> WORK TO BE COMPLETED
Show each line of the material that contains the string "icon". Case counts.

**** ITEMS

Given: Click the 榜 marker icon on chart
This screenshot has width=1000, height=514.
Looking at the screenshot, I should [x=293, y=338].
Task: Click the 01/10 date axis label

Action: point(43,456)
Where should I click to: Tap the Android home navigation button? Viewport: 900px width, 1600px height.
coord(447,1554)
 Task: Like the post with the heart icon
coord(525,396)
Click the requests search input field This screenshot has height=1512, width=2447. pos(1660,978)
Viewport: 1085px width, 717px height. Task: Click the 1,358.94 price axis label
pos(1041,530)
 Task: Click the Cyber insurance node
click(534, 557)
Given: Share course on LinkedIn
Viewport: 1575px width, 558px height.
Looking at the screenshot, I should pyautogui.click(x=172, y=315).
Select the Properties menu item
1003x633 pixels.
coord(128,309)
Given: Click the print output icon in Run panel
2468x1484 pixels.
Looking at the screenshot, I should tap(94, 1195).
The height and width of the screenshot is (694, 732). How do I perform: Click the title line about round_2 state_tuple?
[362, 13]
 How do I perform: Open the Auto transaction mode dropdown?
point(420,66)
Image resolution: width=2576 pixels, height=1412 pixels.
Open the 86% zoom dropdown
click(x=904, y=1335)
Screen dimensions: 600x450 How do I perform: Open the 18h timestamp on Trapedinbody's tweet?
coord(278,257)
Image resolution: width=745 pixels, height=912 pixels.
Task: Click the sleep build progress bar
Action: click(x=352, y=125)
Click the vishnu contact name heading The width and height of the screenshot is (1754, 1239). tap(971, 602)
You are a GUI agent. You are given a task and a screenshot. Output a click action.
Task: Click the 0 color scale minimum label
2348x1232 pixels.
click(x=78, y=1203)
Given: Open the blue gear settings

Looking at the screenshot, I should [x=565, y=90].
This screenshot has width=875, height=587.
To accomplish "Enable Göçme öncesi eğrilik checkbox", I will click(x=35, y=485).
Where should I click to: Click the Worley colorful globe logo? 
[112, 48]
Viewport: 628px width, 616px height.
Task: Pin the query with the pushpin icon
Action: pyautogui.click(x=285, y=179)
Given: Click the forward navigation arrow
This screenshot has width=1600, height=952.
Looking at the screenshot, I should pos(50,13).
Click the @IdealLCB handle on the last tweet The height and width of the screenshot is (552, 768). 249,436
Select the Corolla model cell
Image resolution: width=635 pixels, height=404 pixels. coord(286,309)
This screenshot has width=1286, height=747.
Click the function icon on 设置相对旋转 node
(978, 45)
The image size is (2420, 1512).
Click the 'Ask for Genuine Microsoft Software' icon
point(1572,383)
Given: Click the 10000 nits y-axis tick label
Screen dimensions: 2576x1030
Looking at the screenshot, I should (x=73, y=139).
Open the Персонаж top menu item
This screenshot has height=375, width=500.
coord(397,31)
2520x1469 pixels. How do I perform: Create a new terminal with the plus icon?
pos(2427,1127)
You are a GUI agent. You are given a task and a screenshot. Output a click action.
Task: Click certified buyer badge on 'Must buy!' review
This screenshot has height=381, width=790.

********

> SOLVED PROBLEM
Given: Click the 榜 marker icon on chart
 Task: Like the post with the heart icon
Given: Click the print output icon in Run panel
Task: Pin the query with the pushpin icon
Click the function icon on 设置相对旋转 node
Click the 'Ask for Genuine Microsoft Software' icon
2520x1469 pixels. How do I perform: Create a new terminal with the plus icon?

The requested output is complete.